De nombreuses femmes rencontrent des obstacles pour signaler aux autorités les abus et les crimes commis par leurs employeurs, et les violations restent largement impunies.
Les abus documentés dans le rapport «‘Why do you want to rest?‘ – Ongoing abuse of domestic workers in Qatar» sont le résultat de plusieurs facteurs, notamment le manque de mécanismes de contrôle pour assurer le respect de la loi sur les travailleurs domestiques et le système de parrainage, qui donne aux employeurs du Qatar un pouvoir disproportionné sur leurs employés. De nombreuses femmes rencontrent des obstacles pour signaler aux autorités les abus et les crimes commis par leurs employeurs, et les violations restent largement impunies.
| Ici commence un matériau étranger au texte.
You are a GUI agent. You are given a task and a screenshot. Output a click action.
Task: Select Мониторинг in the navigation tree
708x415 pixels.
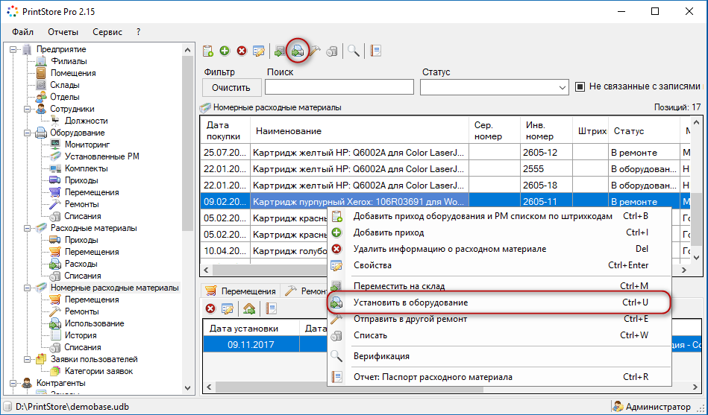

Ce n'est que récemment que le Qatar a introduit un salaire minimum et aboli la règle selon laquelle les travailleurs doivent obtenir l'autorisation de leur employeur pour changer d'emploi ou quitter le pays. Ces réformes juridiques peuvent permettre aux travailleurs d'échapper plus facilement aux employeurs qui les exploitent, mais il est peu probable qu'elles réduisent de manière significative les abus ou améliorent sensiblement les conditions de travail des travailleurs domestiques. Cela nécessiterait l'introduction de mesures supplémentaires pour renforcer la protection des droits des travailleurs et assurer leur application.
Impunité
Le Qatar manque à son devoir d’amener les employeurs·euses abusifs à rendre des comptes et peu d’éléments permettent donc de prévenir de futurs abus. Des pratiques comme la confiscation des passeports et le non-paiement des salaires, preuves d’un travail forcé, ne font pas systématiquement l’objet d’investigations et les responsables n’ont pas grand-chose à craindre, même lorsqu’ils refusent de restituer les passeports ou de verser les salaires dus.
Un problème majeur dans le système actuel est que les travailleuses domestiques courent le risque de perdre leur statut juridique, leurs revenus et leur logement pendant que leurs plaintes sont traitées. Elles auraient donc besoin d'un logement sûr et de moyens de subsistance sûrs pendant toute la durée du processus. Tant qu'il n'y a pas de logement public en état de fonctionnement, la plupart des femmes n'ont pas la possibilité de déposer une plainte.
Les affaires de violences physiques et sexuelles sont traitées par des juridictions pénales, mais le fait que les employées domestiques dépendent de leurs employeurs pour le logement et la situation à l’égard de la loi, ajouté au manque de confiance vis-à-vis du système, les dissuade trop souvent de porter plainte. Aussi des crimes graves restent-ils impunis.